Successive central governments in India have taken measures to address this problem since 1986. The government launched Central Rural Sanitation Programme (CRSP) in 1986 to construct individual sanitary latrines for the personal use of BPL population. During previous NDA Government under Atal Bihari Vajpayee, the Total Sanitation Campaign (TSC) was launched in 1999 to eradicate open defecation by 2010. UPA Government renamed Total Sanitation Campaign to “Nirmal Bharat Abhiyan” (NBA) with the aim to accelerate sanitation coverage in rural areas to achieve the vision of ‘Nirmal’ Bharat by 2022. The current government has launched Swachh Bharat Abhiyan (SBA) to achieve an open defecation-free (ODF) India by 2019. All of the above schemes have done miserably in achieving their goals. The Swachh Bharat Abhiyan is doing good but its inability to change behavior is likely to fail to achieve its quantified goals.

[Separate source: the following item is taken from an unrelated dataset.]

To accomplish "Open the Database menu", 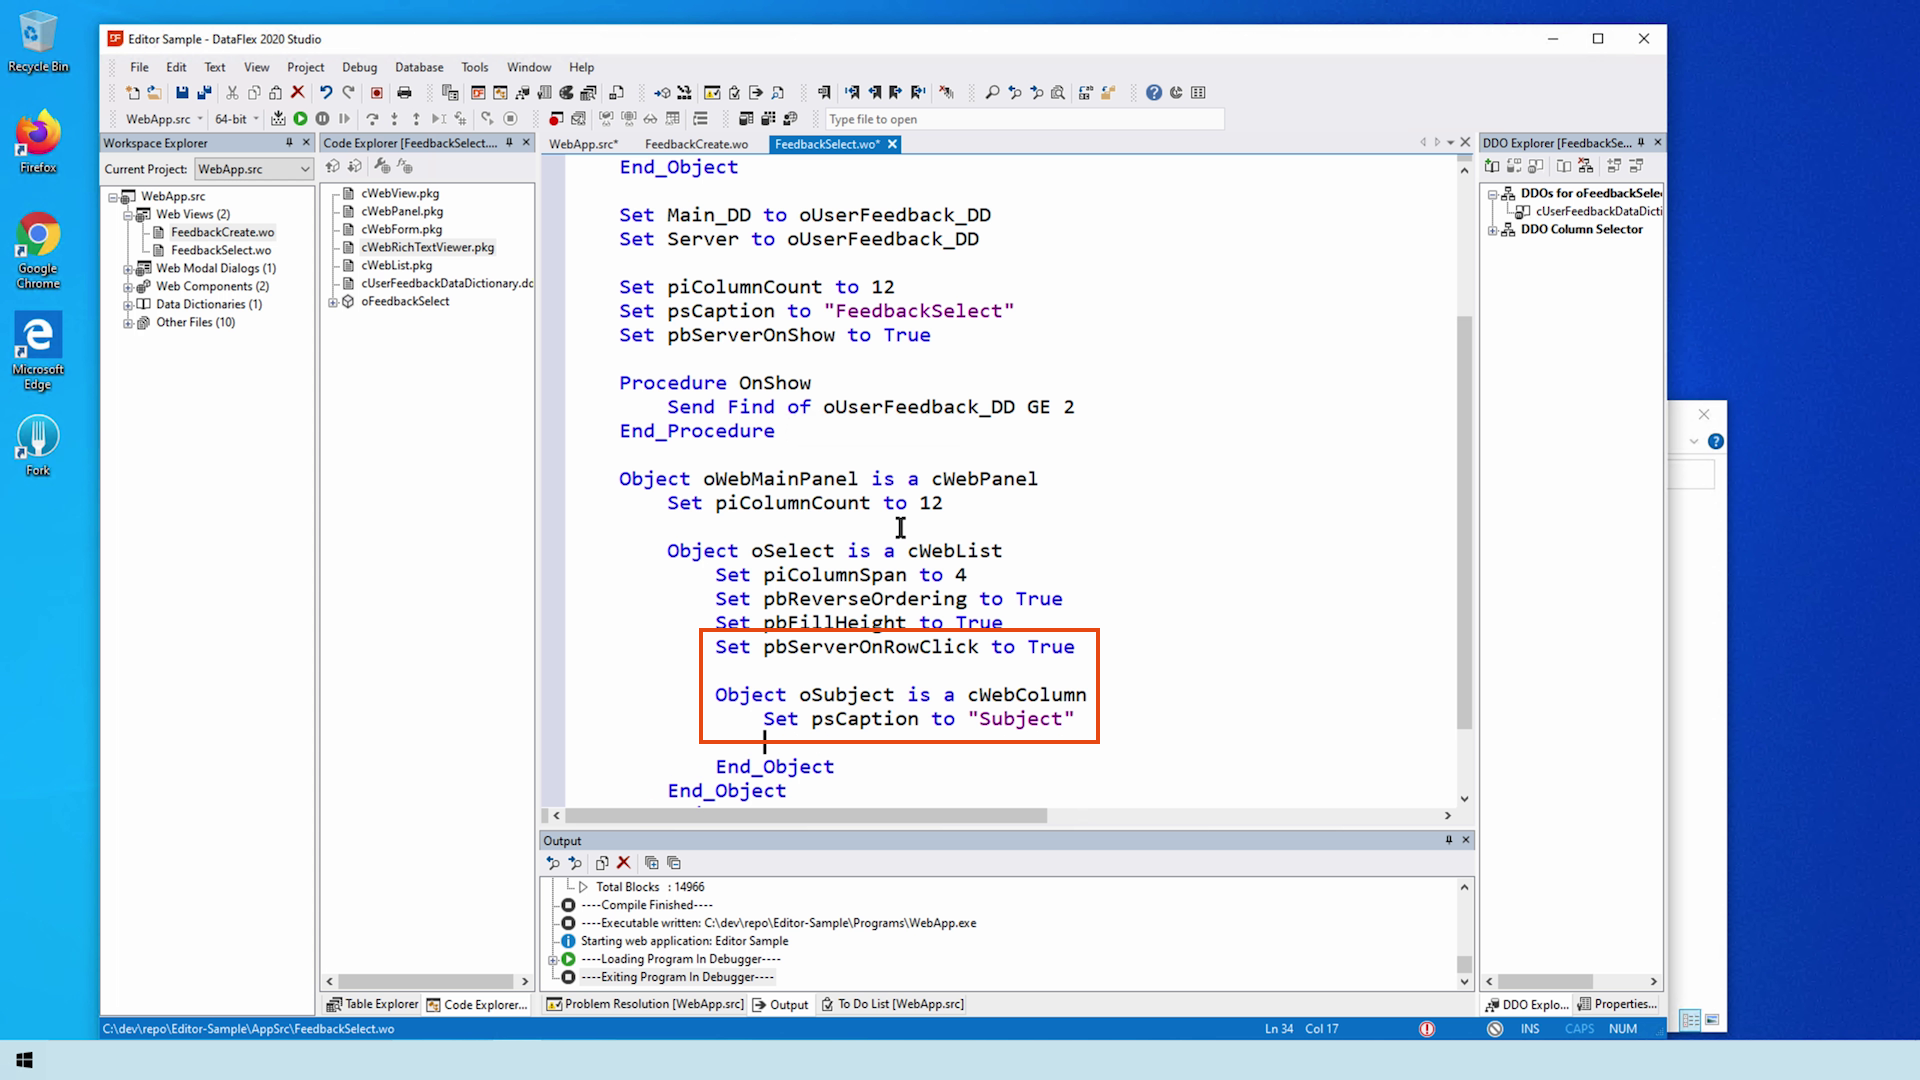I will click(418, 67).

Why Government Initiatives Fail?

There are two reasons viz. poor infrastructure and behavioral issues.

Poor Infrastructures

Access to toilets with running clean water is a big issue to tackle. Generally toilets are built and no focus is given to water supply in them so, they are just waste of taxpayer money.  Poor quality, inadequate numbers, poor maintenance of toilets and lack of water supply in public toilets has made the condition of most of our public toilets such that users prefer to defecate in the open. In other words, blame for open defecation due to poor infrastructure must rest squarely at the government’s door.

Behavioural issues

The most important cause is the attitude of the people towards latrine usage. Most of the researches done on use of latrines have come up to the same conclusion that the people who have government latrines in their houses do not use them on the regular basis. Even when people have access to privately build latrines, they perceive few health benefits of using a latrine. Studies show that in 20-49% of even those households which have toilets within the house, at least one member defecates in the open. Therefore latrine construction is not enough.

What should be done?

The centralized and top-to-bottom approach of subsidy-focussed and construction driven approach should be changed to grassroots level planning, Community Led Sanitation approach, and encouraging people to build their own toilets for their own benefits. Toilet building and making people to actually use them are two different things. In rural areas, open defecation is a norm and is embedded in the cultural practice of people. The celebrities, sportsmen, cinema and TV can do a lot in this direction. In fact, some of the movies (Toilet-Ek Prem Katha) and campaigns (Darwaja Band Campaign) have left a remarkable impact on people.

Current Open Defecation Free States

In last few years, several states have launched ODF campaigns and have been successfully declared as ODF states. Kerala, Himachal Pradesh and Sikkim were the first states to be declared open defecation free under the Swachh Bharat Abhiyan. Next in the league are Uttarakhand and Haryana. On January 1, 2018, Arunachal Pradesh emerged as the second State in the Northeast, after Sikkim, to be declared Open Defecation Free.